WHAT TO DO:
Copy out, exactly as given, every line from the line with "Мебель для кухни (696, 416)" to the end of the listing, both of those lines included.

AVAILABLE DATA:
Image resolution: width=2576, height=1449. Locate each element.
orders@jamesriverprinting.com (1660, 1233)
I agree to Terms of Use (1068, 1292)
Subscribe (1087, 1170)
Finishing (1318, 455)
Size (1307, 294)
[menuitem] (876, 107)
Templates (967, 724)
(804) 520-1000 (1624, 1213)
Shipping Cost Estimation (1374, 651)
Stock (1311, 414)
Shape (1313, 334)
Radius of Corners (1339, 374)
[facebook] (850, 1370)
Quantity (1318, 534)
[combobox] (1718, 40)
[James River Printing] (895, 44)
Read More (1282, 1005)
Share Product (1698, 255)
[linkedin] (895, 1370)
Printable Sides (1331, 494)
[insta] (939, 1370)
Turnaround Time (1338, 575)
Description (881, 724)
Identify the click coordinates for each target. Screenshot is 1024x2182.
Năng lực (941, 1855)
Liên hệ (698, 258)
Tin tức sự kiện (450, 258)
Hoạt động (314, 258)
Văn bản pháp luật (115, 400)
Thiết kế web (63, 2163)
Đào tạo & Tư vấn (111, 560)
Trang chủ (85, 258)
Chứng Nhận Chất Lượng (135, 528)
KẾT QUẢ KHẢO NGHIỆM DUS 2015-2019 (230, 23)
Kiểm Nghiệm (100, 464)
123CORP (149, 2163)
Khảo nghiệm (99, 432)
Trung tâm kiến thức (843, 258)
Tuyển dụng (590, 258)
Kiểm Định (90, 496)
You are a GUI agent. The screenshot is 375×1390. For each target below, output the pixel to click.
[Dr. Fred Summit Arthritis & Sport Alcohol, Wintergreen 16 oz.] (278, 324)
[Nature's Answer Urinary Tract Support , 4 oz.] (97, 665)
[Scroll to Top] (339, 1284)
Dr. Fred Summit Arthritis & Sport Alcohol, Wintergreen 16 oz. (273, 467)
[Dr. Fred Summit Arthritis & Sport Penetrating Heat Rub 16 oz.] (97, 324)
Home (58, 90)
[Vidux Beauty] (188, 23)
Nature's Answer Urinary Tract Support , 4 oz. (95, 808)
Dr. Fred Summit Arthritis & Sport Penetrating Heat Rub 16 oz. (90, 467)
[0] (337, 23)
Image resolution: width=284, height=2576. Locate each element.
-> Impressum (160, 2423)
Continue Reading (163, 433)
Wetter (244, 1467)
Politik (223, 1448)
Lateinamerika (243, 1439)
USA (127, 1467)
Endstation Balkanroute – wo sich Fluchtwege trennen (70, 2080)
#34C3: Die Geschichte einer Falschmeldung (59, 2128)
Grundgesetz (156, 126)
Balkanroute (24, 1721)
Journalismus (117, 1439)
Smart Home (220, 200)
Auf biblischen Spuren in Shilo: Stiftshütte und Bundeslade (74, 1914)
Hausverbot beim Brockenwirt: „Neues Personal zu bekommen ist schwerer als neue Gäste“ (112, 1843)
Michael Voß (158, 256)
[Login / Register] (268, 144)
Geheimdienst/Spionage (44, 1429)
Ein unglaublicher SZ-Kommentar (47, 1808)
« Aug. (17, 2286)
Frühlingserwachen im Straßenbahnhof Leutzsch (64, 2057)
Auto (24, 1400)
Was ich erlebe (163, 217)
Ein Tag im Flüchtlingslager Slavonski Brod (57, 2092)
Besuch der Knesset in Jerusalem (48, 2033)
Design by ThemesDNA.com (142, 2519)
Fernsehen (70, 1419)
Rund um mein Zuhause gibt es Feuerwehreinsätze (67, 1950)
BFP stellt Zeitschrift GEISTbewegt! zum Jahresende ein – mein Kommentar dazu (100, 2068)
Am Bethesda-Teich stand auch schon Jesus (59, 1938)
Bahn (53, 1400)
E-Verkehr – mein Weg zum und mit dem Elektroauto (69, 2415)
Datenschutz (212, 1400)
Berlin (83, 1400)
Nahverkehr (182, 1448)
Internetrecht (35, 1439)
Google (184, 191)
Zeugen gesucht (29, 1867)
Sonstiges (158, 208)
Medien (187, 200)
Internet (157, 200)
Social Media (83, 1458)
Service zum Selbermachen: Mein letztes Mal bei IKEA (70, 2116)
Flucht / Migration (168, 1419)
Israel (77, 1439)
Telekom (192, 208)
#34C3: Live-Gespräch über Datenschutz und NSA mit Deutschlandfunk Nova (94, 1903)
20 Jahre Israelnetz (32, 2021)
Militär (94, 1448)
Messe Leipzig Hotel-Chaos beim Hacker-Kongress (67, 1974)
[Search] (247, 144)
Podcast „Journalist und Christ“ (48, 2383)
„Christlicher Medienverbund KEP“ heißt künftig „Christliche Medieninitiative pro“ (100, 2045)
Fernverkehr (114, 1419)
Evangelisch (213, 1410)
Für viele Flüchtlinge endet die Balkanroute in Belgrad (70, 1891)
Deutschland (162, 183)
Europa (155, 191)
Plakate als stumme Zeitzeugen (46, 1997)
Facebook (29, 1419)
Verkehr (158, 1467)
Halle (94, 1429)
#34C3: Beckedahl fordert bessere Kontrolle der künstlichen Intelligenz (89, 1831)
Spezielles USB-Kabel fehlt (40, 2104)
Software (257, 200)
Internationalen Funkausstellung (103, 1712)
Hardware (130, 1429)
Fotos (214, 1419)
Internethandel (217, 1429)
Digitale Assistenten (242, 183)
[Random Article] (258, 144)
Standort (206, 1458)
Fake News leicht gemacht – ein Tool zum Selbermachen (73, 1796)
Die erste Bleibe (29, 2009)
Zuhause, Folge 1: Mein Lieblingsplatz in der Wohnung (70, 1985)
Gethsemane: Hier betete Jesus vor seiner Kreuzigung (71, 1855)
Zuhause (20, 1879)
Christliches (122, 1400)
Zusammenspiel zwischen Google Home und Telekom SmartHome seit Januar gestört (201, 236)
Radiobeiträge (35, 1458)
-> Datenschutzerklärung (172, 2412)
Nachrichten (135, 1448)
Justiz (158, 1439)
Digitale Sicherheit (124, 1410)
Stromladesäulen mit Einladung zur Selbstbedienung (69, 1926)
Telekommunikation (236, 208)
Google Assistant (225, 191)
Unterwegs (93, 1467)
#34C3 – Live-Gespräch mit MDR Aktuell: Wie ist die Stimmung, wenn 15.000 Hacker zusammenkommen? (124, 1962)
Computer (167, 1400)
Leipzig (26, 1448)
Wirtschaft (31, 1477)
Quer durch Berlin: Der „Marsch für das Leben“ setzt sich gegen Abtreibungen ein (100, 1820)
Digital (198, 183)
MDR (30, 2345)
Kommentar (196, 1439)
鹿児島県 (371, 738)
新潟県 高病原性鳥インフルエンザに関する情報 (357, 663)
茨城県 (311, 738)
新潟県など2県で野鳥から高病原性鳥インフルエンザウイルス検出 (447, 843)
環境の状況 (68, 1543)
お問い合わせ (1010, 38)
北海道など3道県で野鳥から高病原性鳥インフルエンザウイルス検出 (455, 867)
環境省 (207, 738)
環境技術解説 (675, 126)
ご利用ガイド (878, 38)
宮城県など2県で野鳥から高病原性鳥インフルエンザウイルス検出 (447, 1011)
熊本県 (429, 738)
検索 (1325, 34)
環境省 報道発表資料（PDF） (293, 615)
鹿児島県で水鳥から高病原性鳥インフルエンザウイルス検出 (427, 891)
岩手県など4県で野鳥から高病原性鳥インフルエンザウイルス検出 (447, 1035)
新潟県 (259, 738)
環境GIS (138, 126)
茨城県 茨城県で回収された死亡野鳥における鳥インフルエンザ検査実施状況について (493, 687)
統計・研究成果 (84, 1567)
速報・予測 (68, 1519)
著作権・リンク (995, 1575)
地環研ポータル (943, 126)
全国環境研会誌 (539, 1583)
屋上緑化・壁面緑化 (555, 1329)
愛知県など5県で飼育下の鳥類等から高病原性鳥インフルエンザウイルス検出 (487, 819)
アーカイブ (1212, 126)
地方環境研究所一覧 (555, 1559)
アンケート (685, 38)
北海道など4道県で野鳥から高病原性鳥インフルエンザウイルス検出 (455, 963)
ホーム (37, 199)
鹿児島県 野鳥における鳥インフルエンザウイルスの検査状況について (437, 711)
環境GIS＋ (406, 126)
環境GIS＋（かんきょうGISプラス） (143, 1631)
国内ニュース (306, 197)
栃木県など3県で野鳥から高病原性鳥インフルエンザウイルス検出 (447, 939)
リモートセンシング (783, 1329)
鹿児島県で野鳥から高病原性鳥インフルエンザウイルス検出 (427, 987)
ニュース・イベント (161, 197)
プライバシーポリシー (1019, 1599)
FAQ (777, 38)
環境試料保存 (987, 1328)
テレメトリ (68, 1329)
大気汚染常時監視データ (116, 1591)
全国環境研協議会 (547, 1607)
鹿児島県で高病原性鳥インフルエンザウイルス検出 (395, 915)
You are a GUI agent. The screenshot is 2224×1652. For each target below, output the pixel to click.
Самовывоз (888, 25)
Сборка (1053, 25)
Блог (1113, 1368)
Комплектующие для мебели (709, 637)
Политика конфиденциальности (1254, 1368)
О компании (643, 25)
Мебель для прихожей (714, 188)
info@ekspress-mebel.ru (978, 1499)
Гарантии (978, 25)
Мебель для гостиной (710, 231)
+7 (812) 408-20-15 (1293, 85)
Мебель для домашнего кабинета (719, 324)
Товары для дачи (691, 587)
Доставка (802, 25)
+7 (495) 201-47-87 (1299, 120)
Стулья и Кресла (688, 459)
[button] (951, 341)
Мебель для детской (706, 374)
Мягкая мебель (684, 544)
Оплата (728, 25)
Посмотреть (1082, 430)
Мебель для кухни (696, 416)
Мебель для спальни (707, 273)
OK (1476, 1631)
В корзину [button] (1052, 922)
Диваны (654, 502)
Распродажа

RESULT:
Мебель для кухни (696, 416)
Мебель для спальни (707, 273)
OK (1476, 1631)
В корзину [button] (1052, 922)
Диваны (654, 502)
Распродажа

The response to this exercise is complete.